Among the many layers to her novel — meta, mythic, mystical and Colonel-Mustard-in-the-Parlor — is the palpable presence of Bialowieza, one of the last primeval forests in Europe, bordered on one side by a volatile Belarus and on others by ongoing threats to an ancient ecosystem, its mutability an ongoing allegory for translation.

Croft, Hur, Dantas Lobato, and Meyer all came of literary age during the sociopolitical shifts still informing the American translation landscape after 9/11, pledging by dint of their career choices a certain allegiance to cross-national dialogue and understanding.

“Translation,” Hur said, “asks what the role of literature is in society and culture.”

An opponent of the conservative South Korean government, Hur is a founding member of the translation collective Smoking Tigers, which champions innovative Korean literature, and a vocal critic of the long-standing primacy of Eurocentric translated literature.

Those convictions are full-bore in “Toward Eternity.” A love story spanning multiple millenniums, life-forms and variations on immortality, the book posits Victorian poetry as a weapon of empire, insists on nature’s resilience in the face of genocide and manipulates prose into something like a new language.

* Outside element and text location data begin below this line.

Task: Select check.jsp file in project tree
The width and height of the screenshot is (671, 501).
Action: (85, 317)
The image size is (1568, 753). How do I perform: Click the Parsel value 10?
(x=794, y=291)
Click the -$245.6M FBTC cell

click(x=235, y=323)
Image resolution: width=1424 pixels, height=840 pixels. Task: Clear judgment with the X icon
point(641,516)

Because Hur, who is gay, was forced to hide his sexuality growing up, “code switching was always there,” he said. Though now embarked on two new novels, he stresses translation’s priority for him. “I still consider myself a translator first and foremost,” he said. “It’s much cooler than being a writer. It’s such a complicated, complex skill.”

Like translation, “Toward Eternity” recognizes both the building and burning of bridges. One reason Hur said he set the novel partly in a post-apartheid South Africa is the symbolic significance it holds for a bifurcated Korean Peninsula. “We’re a country that has remained broken, divided into North and South,” he said. “Though South Africa isn’t perfect, it holds a kind of utopian quality for us.”

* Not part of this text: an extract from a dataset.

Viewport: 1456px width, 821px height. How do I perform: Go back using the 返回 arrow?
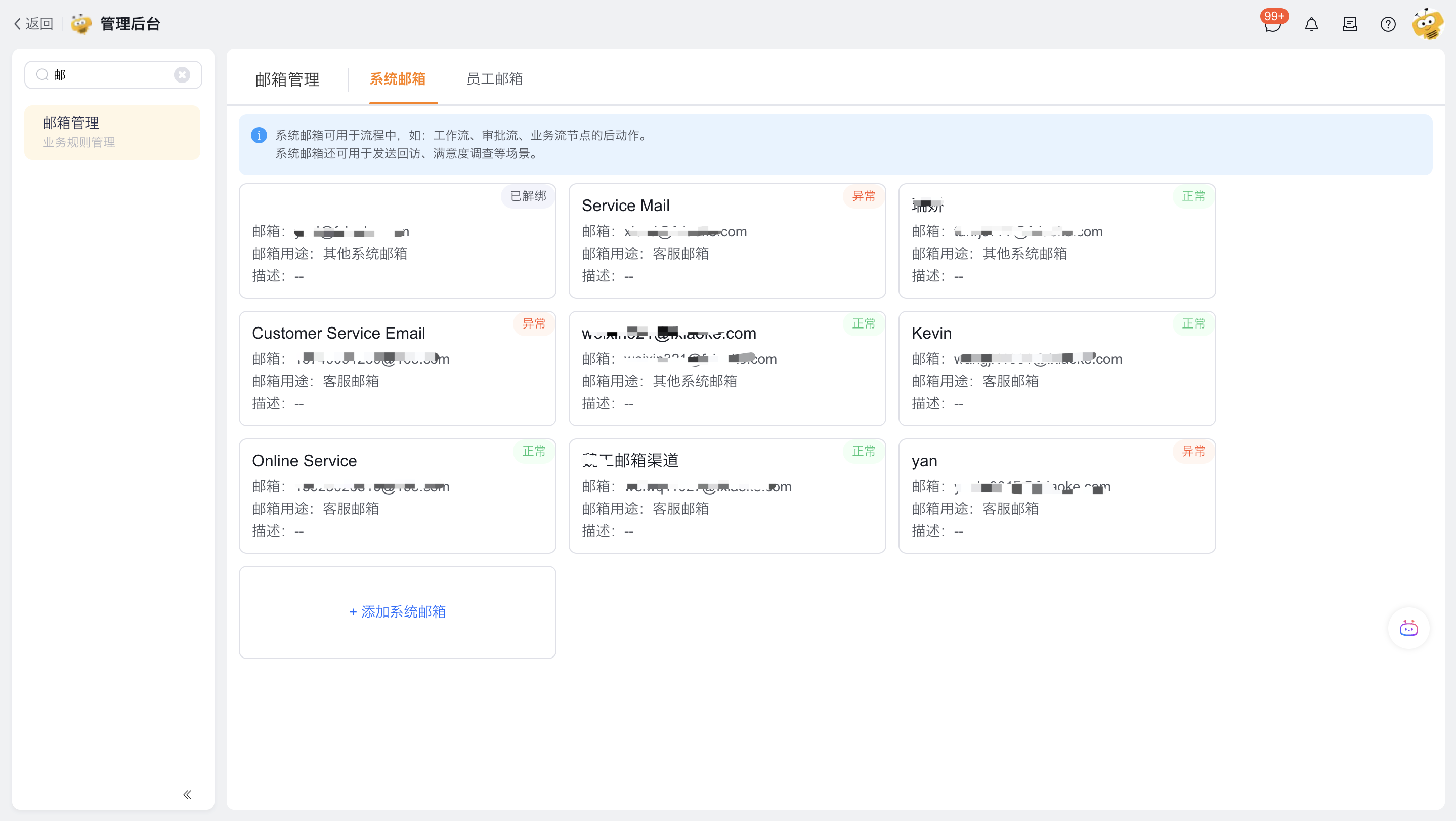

Meyer’s “Short War” explores a different dystopia, rifling back five decades to the United States’ complicity in ushering in the brutal rule of Chile’s dictator Augusto Pinochet. Before she traveled there as a high school exchange student in 2008, she said, “I knew that the Pinochet regime had lasted 17 years, but not that the United States had helped make it possible. I was so mortified and angry.”

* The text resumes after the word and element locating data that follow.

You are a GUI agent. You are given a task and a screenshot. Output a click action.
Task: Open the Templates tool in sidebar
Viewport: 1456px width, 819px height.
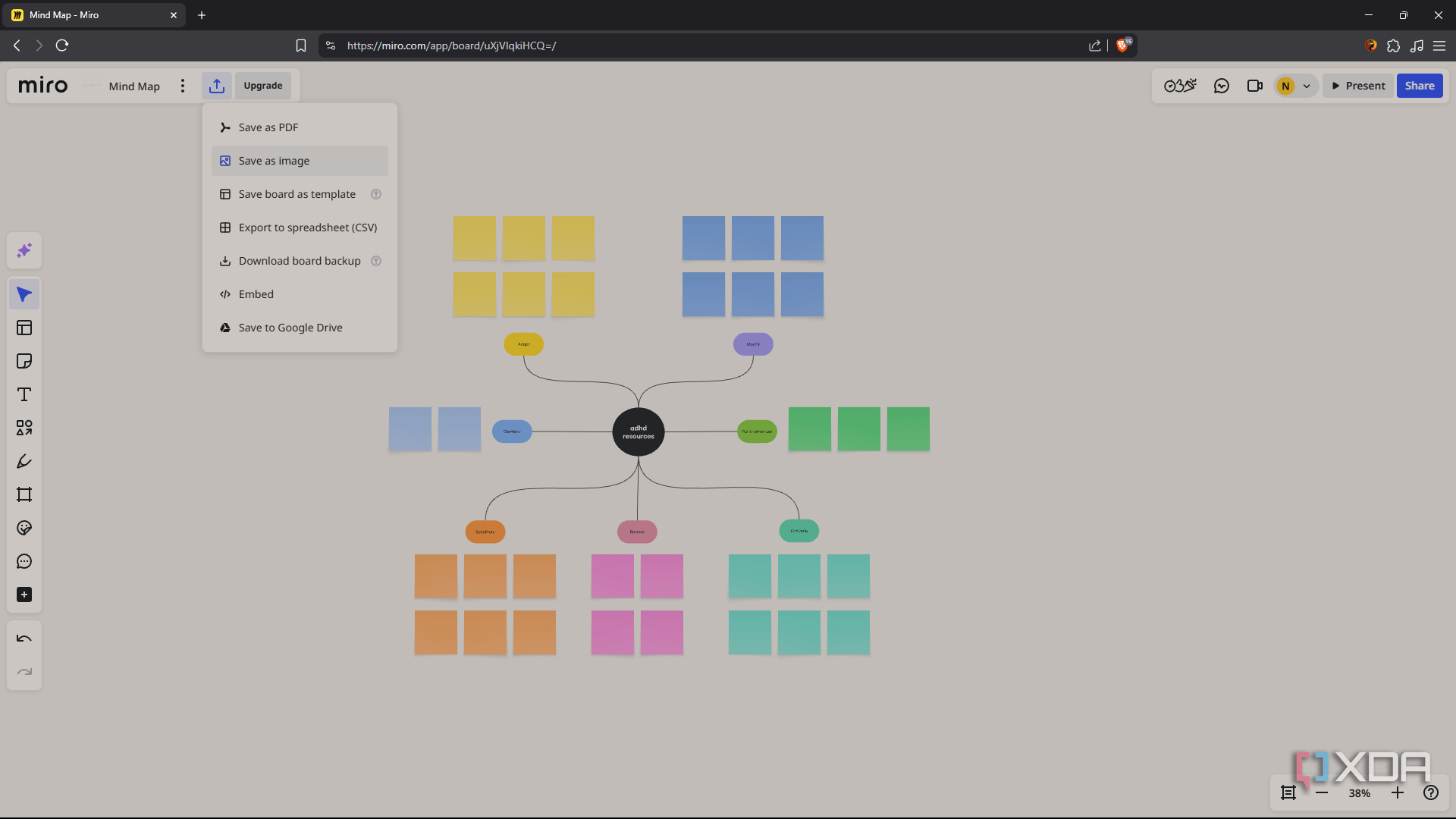click(24, 328)
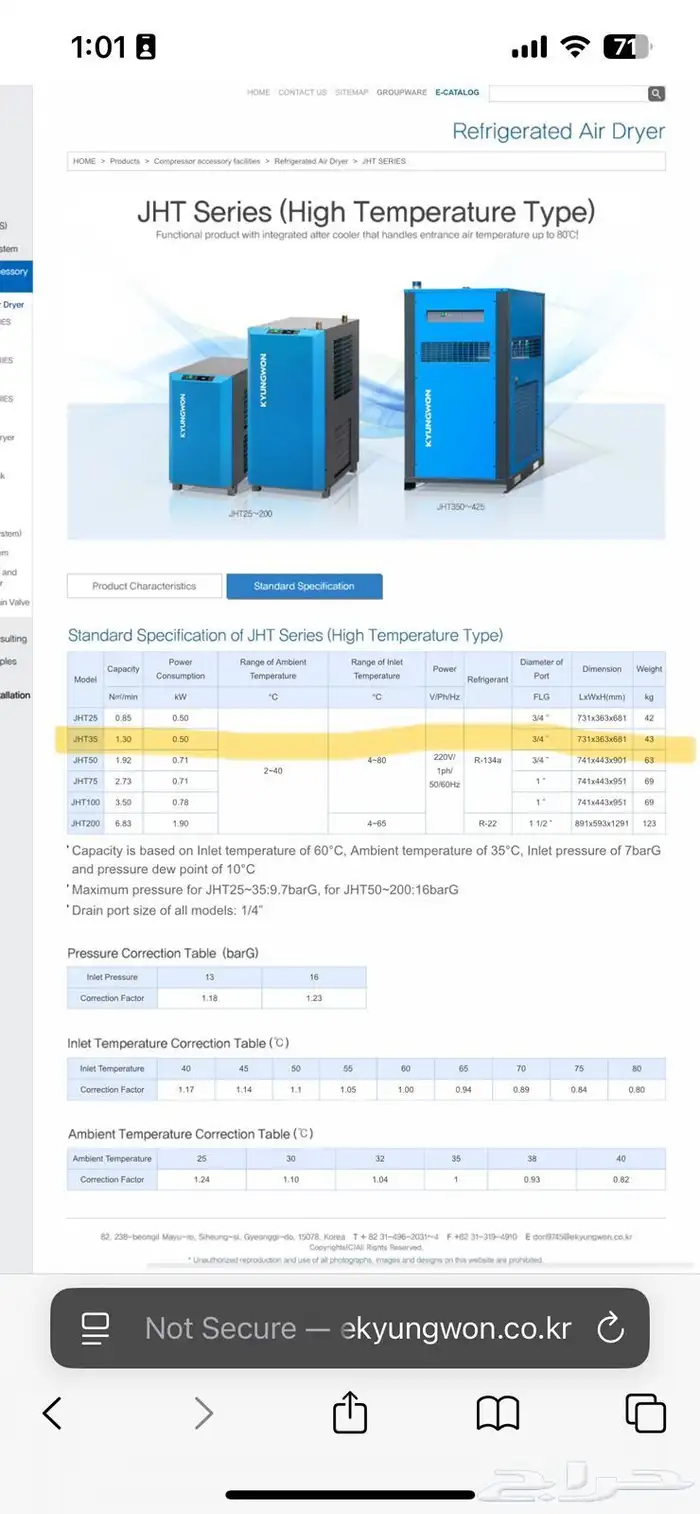The height and width of the screenshot is (1514, 700).
Task: Open page settings reader icon in address bar
Action: pyautogui.click(x=95, y=1328)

Her notion for “Short War” grew out of her determination to turn those revelations into a novel, and, in the course of delving into her research in Spanish, she became a translator. “Translation makes a lot of sense for me as a writer,” she said. “The skills are the same. You have to care about every sentence, you have to be able to play with words, you have to understand your context — except that translation is more collaborative.”

Dantas Lobato’s trajectory was Meyer’s in reverse. Her proficiency in Portuguese and English helped her win a scholarship to Phillips Exeter Academy, then Bennington College, followed by a Master of Fine Arts degree in creative writing at New York University.

“Being bilingual has made me a writer,” she said. “I see stories in between the lines of my life.”

As she wrote her novel, Dantas Lobato said, she grappled with what she realized was her earliest role as a translator. “My parents were divorced,” she explained, “and I had to translate between them.”

As the unnamed protagonist of “Blue Light Hours” struggles to translate her old self into someone new, in a new country and a new language, she watches the way memories continue to grip her mother as tightly as the telenovela tragedies flickering in the apartment behind her.

Translator Samantha Schnee pointed out that Dantas Lobato’s first published translation was with Words Without Borders, the digital magazine Schnee founded in 2003 that has since featured the collaborative work of 4,600 writers and translators in 140 languages.

From her vantage point, Schnee said, the pivot to fiction by translators like Dantas Lobato, Croft, Hur and Meyer “is just the tip of the iceberg as translators feel more and more empowered.”

Recently, Schnee said, she came across a box containing pages of a novella she wrote to fulfill her MFA in creative writing at The New School two decades ago.

She plans to expand it into a novel.